The Obama administration is always talking about helping “responsible homeowners,” but only a small fraction of the big mortgage settlement announced last week will go to conscientious borrowers who have continued making payments despite being underwater or owing more than their homes are worth.

And none will go to that other group of responsible homeowners, who bought homes they could afford and have been building equity by paying down their principal.

The bulk of the settlement between the federal and state governments and the nation’s five biggest mortgage servicers will go to people who are underwater and have stopped making their payments – or are on the verge of doing so. For these folks, the settlement is akin to winning the lottery. One fear is that some people will stop making payments so they can qualify for a windfall.

Not all borrowers in this situation will be helped, though. The settlement only covers loans owned and in some cases serviced by Bank of America, Wells Fargo, JPMorgan Chase, Citibank and Ally Financial.

‘Lucky few’ helped

“This will help a lucky few,” says Chris Thornberg, president of Beacon Economics. Although proponents say the settlement will help all homeowners by stabilizing the housing market, Thornberg says that despite its record size, it’s still not big enough to affect housing prices.

Here’s a look at the main provisions:

– Principal reduction: People who are underwater and are behind or “almost behind” on their mortgage payments could have their mortgage balances reduced. When they sell their homes, every dollar of principal reduction is a free dollar of profit from the banks, their shareholders or investors holding their mortgages, which include pension and mutual funds.

About $8.9 billion – or almost half of the $18 billion in borrower benefits California expects to receive – will reduce principal for an estimated 250,000 borrowers. That’s about $35,000 per homeowner.

Principal reductions

To get a principal reduction, homeowners will have to prove they have an economic hardship that makes it impossible for them to continue paying the loan. “This is not providing benefits to people who have the ability to pay but are choosing not to,” says Paul Leonard, director of the California office of the Center for Responsible Lending.

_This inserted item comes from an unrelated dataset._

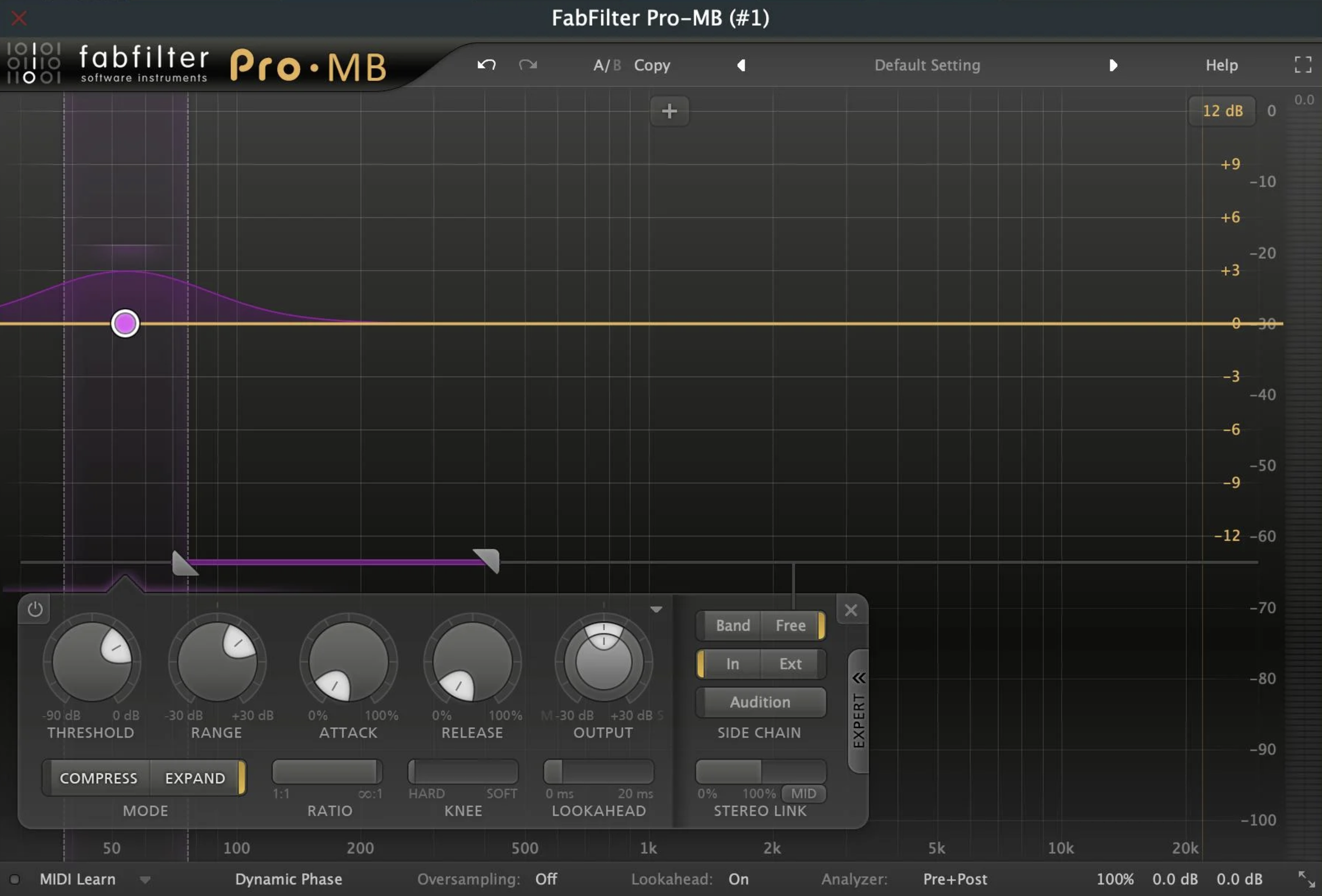
Task: Load next preset with right arrow
Action: (1113, 66)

Loans owned by the big five banks are eligible for principal reduction. Loans that are serviced by the big five but owned by investors may be eligible, if the investors allow or agree to principal reduction.

Bank of America has entered a separate agreement with investors that will let it reduce principal on most of the loans it services that are held in private mortgage-backed securities, says Helen Kanovsky, general counsel with the U.S. Department of Housing and Urban Development.

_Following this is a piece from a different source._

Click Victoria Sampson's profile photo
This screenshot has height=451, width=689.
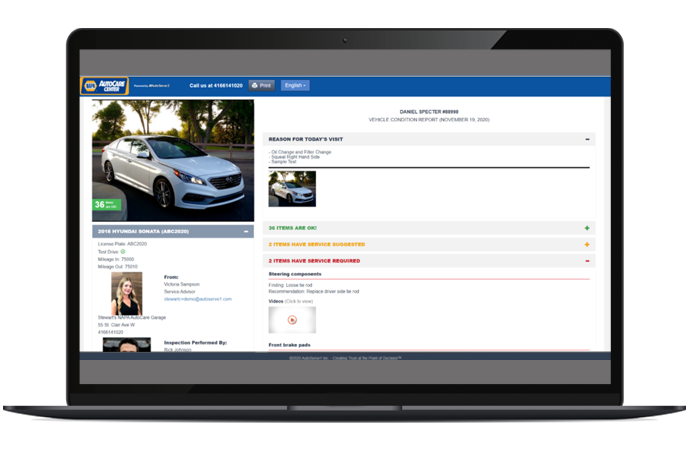pos(126,292)
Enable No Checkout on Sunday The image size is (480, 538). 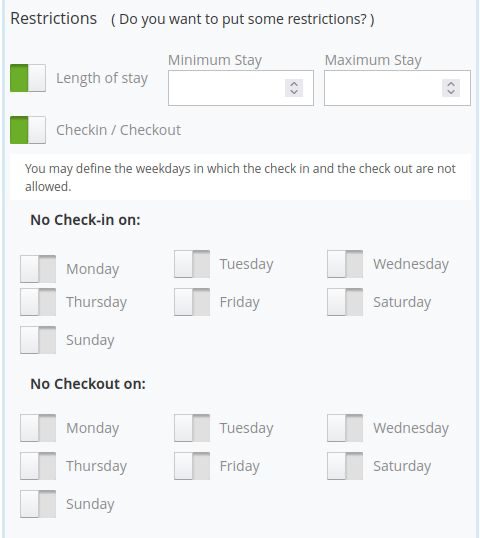38,504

Loans owned or backed by Fannie Mae, Freddie Mac, the Federal Housing Administration or Veterans Administration are not eligible.

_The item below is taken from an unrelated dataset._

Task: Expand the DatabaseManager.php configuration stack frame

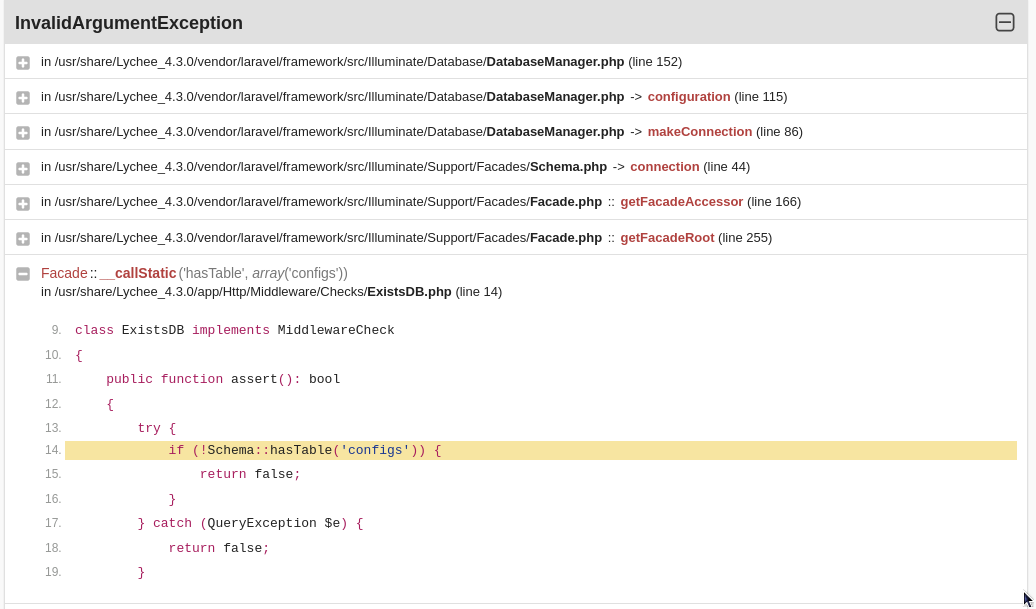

Kanovsky says that if a homeowner has a first and second mortgage and both are owned by participating banks, the banks have agreed to reduce principal on the first and second loans proportionately, even if one bank owns the first and another owns the second.

Who gets aid undisclosed

Although the banks have committed to making a certain dollar amount of principal reductions, it’s impossible to say who will get them and how much they will get because it depends on a large number of complex, undisclosed factors.

Analysts for the credit rating agency Fitch say that “modification schemes designed to help borrowers avoid foreclosure, including principal reductions, could improve (loan) performance. However, indiscriminately applying a wide-ranging program could raise moral hazard risk. This scenario may result in higher defaults among borrowers who would otherwise remain current despite their negative equity position.”